3 Aaron Curry (2009)
In what has turned out to be a rare miss on draft night for the Seattle Seahawks lately, Aaron Curry makes a great case to be labeled the biggest bust of all time. Curry turned in three pathetic seasons for the Seahawks and Raiders after being lauded as a lock for greatness. Seattle smartly cut their losses and managed to get some assets in return for the fourth overall pick, realizing how hopeless it would be to salvage Curry's career. The Wake Forest dud never got another contract after his rookie deal.
2 Johnny Manziel (2014)
Despite the reluctance to call anyone from the 2014 draft class a bust yet, Johnny Manziel is impossible to ignore. As the last in a seemingly endless line of Browns players on this list, and leaving Brandon Weeden off was a difficult thing to do, Johnny Football represents one of the most dramatic crash-and-burns in the history of the league. After two seasons with the Browns that resulted in seven touchdowns, seven interceptions, and seven fumbles, Manziel lost the faith of the coaching staff and the executives. Partying habits cost the Texas A&M star the trust of the people around him and took his focus away from the game much to the dismay of the fans, coaching staff, and his own family. The last time the Browns won a game coincidentally, was when Johnny Football was under center.
1 JaMarcus Russell (2007)
JaMarcus Russell epitomized the Oakland Raiders organization for the better part of a decade.
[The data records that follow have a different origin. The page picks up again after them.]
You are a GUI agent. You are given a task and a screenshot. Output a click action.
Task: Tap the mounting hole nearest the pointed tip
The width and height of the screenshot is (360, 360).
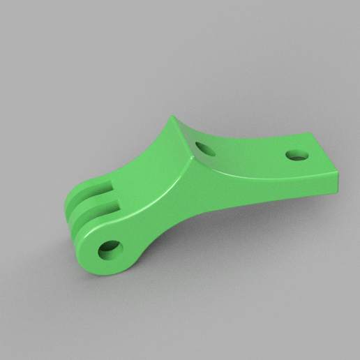[x=205, y=148]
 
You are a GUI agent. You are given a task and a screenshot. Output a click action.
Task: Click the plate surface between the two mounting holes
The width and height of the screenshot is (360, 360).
[x=251, y=150]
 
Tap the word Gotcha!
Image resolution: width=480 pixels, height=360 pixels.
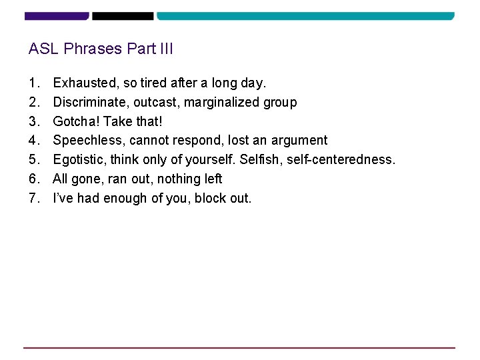pos(76,121)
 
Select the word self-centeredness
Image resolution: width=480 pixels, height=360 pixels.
pos(341,160)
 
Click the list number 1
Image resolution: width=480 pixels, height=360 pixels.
pos(33,83)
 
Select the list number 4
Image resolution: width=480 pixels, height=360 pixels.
pos(33,141)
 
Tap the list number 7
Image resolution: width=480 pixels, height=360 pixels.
pos(33,198)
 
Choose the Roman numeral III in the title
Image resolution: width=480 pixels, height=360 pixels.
pos(165,49)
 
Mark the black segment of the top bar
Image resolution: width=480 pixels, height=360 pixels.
pos(123,15)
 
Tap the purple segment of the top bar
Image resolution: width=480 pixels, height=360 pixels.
pos(56,15)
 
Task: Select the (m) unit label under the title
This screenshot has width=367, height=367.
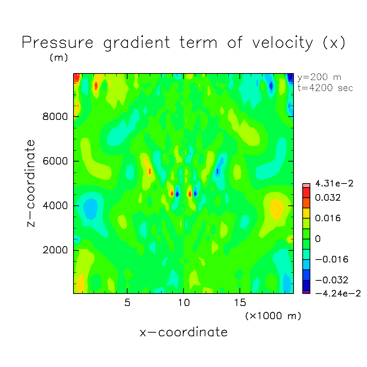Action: tap(58, 58)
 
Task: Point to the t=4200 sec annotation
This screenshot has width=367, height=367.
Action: tap(325, 88)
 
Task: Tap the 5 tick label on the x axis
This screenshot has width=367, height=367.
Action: tap(127, 303)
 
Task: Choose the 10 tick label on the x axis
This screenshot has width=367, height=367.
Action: tap(184, 303)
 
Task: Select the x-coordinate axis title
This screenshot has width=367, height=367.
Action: tap(184, 332)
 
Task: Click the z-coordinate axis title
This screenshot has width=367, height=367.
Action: tap(31, 183)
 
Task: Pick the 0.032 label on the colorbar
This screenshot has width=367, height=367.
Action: tap(329, 198)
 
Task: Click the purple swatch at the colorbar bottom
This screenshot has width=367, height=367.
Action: tap(306, 292)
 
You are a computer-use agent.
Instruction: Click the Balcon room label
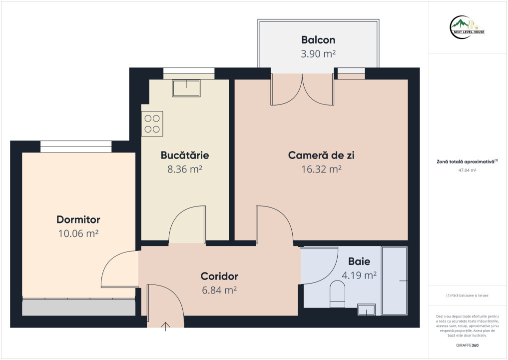318,40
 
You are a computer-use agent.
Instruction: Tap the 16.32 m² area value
321,169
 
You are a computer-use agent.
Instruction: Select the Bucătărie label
185,155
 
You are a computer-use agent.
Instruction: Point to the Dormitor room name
78,220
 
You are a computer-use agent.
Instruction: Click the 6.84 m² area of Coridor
219,290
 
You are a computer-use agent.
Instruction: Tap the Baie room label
359,261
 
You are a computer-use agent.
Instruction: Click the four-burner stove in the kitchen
152,124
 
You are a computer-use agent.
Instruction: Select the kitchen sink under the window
186,88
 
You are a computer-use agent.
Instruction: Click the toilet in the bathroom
337,294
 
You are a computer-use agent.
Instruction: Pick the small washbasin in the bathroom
367,310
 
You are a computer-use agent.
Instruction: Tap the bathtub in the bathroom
394,280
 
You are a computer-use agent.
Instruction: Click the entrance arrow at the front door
165,326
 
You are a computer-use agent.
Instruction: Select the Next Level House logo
467,27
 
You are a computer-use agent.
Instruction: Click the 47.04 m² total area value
467,170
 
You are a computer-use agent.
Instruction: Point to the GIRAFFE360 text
467,345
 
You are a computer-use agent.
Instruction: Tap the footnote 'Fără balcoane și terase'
467,296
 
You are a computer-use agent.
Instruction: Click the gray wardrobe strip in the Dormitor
78,308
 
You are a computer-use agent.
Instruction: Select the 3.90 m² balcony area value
318,54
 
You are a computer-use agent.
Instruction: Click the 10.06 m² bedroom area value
78,233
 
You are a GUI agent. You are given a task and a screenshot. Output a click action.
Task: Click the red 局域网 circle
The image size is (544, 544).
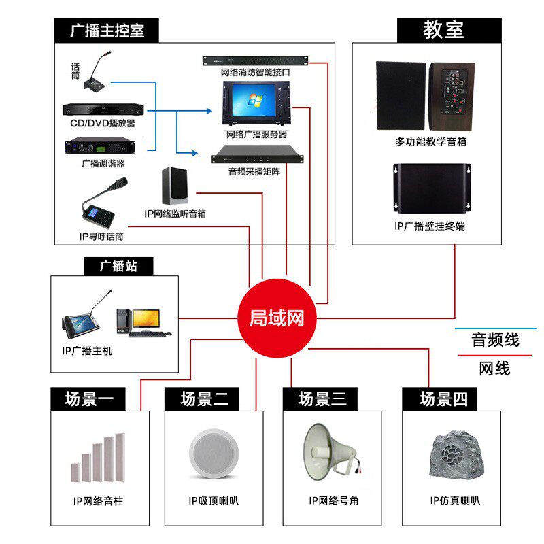tap(277, 318)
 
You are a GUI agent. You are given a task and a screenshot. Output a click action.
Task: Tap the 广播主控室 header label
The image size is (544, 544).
tap(107, 31)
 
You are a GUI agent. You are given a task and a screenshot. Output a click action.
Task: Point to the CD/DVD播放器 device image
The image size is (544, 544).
tap(103, 109)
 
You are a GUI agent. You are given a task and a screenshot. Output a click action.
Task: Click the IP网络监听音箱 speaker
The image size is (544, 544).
tap(175, 185)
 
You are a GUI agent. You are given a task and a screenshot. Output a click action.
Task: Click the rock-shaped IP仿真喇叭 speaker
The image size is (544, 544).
tap(454, 459)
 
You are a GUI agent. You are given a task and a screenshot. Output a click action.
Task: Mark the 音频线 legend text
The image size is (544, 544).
tap(495, 339)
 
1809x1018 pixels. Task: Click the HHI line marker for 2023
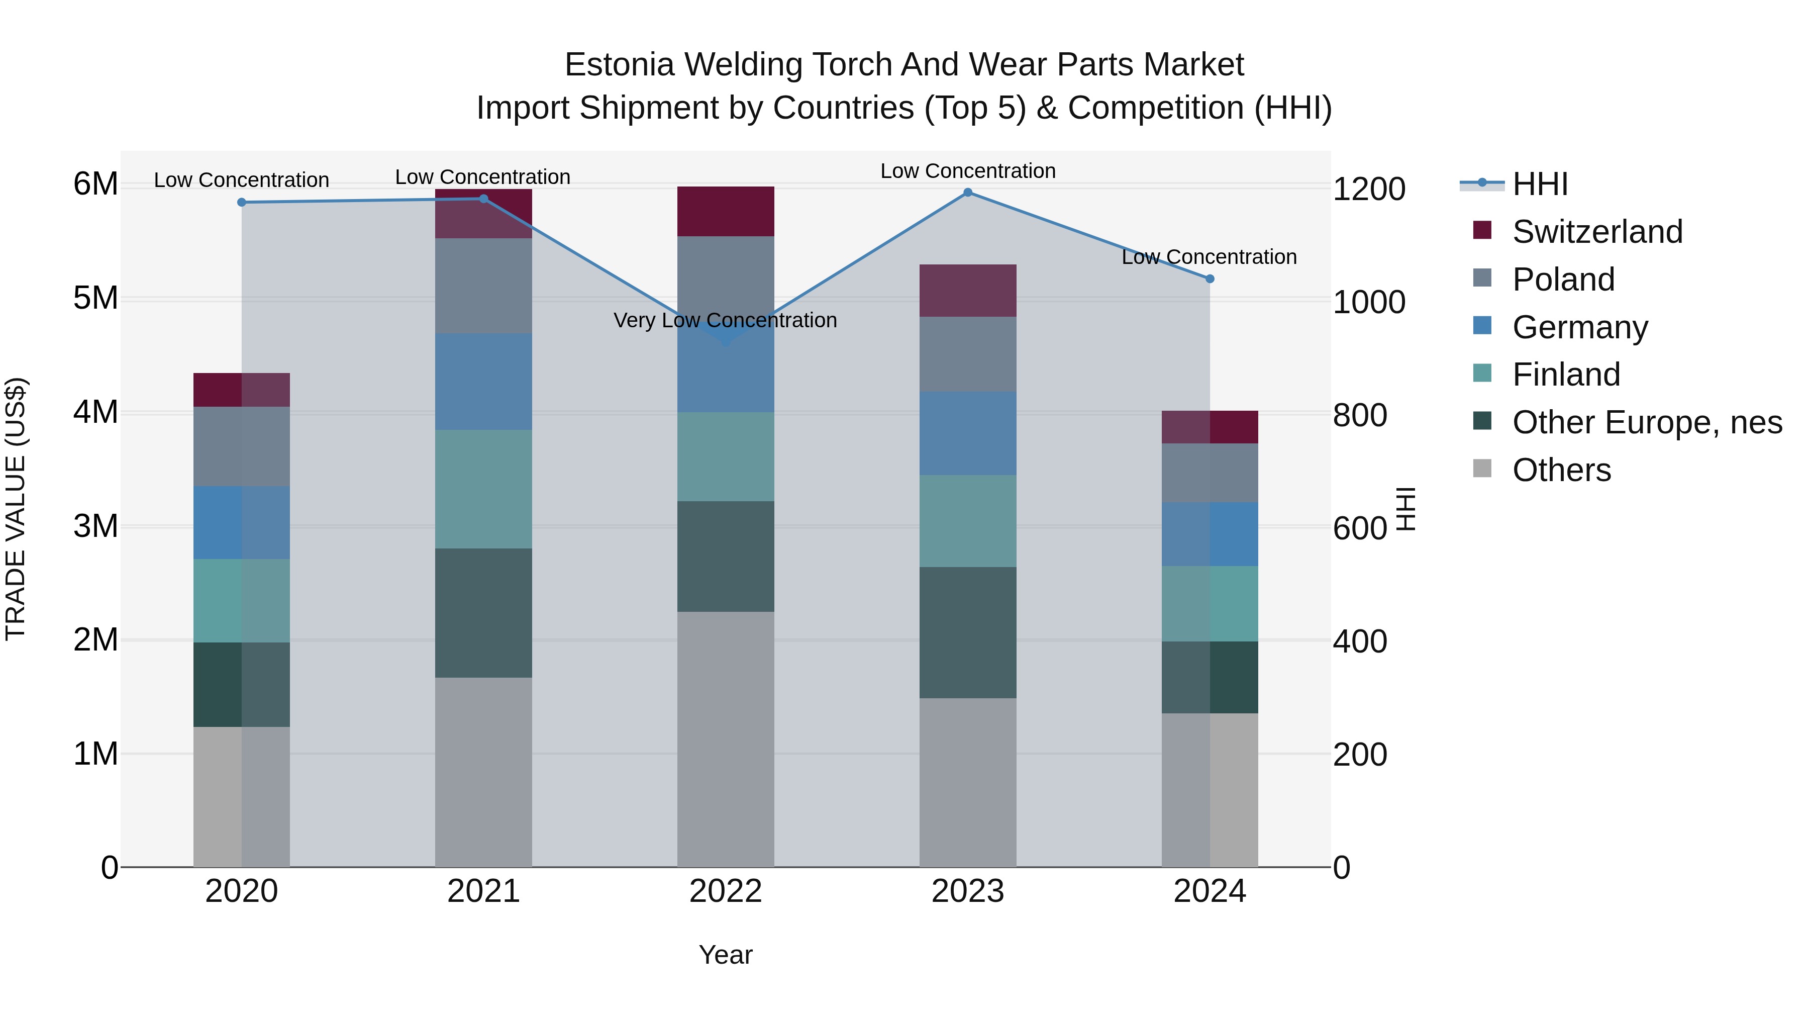pyautogui.click(x=968, y=193)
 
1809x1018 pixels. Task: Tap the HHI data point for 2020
pyautogui.click(x=242, y=202)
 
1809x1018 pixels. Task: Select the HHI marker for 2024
pyautogui.click(x=1210, y=279)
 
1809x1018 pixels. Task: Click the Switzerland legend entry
pyautogui.click(x=1597, y=232)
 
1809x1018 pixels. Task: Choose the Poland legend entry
pyautogui.click(x=1563, y=280)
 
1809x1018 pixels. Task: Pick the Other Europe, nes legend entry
pyautogui.click(x=1647, y=423)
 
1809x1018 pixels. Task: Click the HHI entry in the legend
pyautogui.click(x=1540, y=184)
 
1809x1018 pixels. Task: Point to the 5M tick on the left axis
pyautogui.click(x=95, y=299)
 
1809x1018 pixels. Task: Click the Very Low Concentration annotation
pyautogui.click(x=726, y=320)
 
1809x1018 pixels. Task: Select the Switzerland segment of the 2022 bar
pyautogui.click(x=726, y=212)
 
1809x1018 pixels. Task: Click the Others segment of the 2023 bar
pyautogui.click(x=968, y=782)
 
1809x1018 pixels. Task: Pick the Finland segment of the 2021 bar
pyautogui.click(x=483, y=489)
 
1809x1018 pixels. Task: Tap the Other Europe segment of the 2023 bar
pyautogui.click(x=968, y=632)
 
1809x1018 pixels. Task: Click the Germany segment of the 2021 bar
pyautogui.click(x=483, y=382)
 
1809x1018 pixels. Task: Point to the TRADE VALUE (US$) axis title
pyautogui.click(x=16, y=509)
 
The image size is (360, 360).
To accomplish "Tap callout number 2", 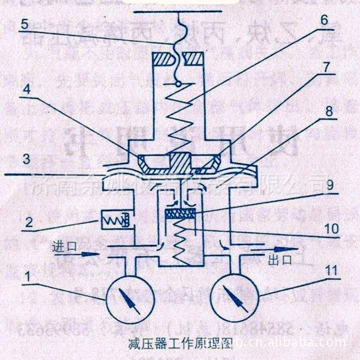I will pyautogui.click(x=29, y=222).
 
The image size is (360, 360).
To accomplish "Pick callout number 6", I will pyautogui.click(x=324, y=21).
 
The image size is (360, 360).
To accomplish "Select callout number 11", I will pyautogui.click(x=330, y=270).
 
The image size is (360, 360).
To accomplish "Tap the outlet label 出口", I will pyautogui.click(x=281, y=260).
While that is a hefty claim to heave upon the bust of all busts, especially since Russell only played for three years in the NFL, it is hard to find a player so useless from the get-go drafted so highly. Every analyst managed to misfire on how the prospect of Russell's career and the former LSU stud hoodwinked a host of scouts in the league. Laziness, poor diet, and a lack of work ethic all contributed in concert to the demise of JaMarcus. No team wanted to take a flyer on the former number one overall after the arrest for possession of controlled substances, and the player that looked like the next big thing found himself staring absolute failure in the face.
Russell has attempted several comebacks and his most recent one took place this offseason. He wrote letters to every NFL team and noted all his flaws that the media has been ripping him on since he entered the league. The $39 million-man vowed he would work for free, in exchange to be able to get a chance to run plays on the scout team for experience. There were some lessons learned by the 31-year-old, and it seems like he has matured since several run-ins with the law, "My tribulations have humbled me. I am a better man because of my struggles, and I simply desire an opportunity [to] redeem myself."
It is doubtful that any organization will be desperate enough to kick the tires on a washed-up has-been that cannot throw a football with any accuracy, but it has occurred in the past. Russell managed to get a tryout with the Chicago Bears in 2013, but he did not make it to training camp. Though it may be a long shot, you may not have heard the last of JaMarcus Russell.